Directive. Reproduce each of the following items line for line, without changing anything.
##### Data records #####
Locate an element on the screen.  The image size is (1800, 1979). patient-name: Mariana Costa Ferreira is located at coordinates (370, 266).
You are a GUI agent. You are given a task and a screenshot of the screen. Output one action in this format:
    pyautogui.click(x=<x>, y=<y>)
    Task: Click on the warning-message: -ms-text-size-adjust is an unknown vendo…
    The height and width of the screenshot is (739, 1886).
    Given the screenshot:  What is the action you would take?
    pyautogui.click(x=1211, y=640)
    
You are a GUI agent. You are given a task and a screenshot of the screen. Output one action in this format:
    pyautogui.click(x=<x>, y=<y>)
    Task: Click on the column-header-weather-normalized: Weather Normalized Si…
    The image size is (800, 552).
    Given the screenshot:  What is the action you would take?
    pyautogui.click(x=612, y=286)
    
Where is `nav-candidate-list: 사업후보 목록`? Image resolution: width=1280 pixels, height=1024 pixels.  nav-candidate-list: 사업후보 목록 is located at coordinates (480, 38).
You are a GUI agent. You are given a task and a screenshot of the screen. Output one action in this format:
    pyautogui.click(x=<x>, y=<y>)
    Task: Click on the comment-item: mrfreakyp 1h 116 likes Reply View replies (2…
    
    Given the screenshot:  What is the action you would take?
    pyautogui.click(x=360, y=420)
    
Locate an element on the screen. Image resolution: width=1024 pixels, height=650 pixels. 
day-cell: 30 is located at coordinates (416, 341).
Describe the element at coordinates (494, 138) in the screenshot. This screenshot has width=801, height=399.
#####
Completed exercise.
Locate an element on the screen.  The image size is (1800, 1979). patient-name: Mariana Costa Ferreira is located at coordinates (370, 266).
You are a GUI agent. You are given a task and a screenshot of the screen. Output one action in this format:
    pyautogui.click(x=<x>, y=<y>)
    Task: Click on the warning-message: -ms-text-size-adjust is an unknown vendo…
    The height and width of the screenshot is (739, 1886).
    Given the screenshot:  What is the action you would take?
    pyautogui.click(x=1211, y=640)
    
You are a GUI agent. You are given a task and a screenshot of the screen. Output one action in this format:
    pyautogui.click(x=<x>, y=<y>)
    Task: Click on the column-header-weather-normalized: Weather Normalized Si…
    The image size is (800, 552).
    Given the screenshot:  What is the action you would take?
    pyautogui.click(x=612, y=286)
    
Where is `nav-candidate-list: 사업후보 목록`? Image resolution: width=1280 pixels, height=1024 pixels.  nav-candidate-list: 사업후보 목록 is located at coordinates (480, 38).
You are a GUI agent. You are given a task and a screenshot of the screen. Output one action in this format:
    pyautogui.click(x=<x>, y=<y>)
    Task: Click on the comment-item: mrfreakyp 1h 116 likes Reply View replies (2…
    
    Given the screenshot:  What is the action you would take?
    pyautogui.click(x=360, y=420)
    
Locate an element on the screen. Image resolution: width=1024 pixels, height=650 pixels. 
day-cell: 30 is located at coordinates (416, 341).
Describe the element at coordinates (494, 138) in the screenshot. This screenshot has width=801, height=399.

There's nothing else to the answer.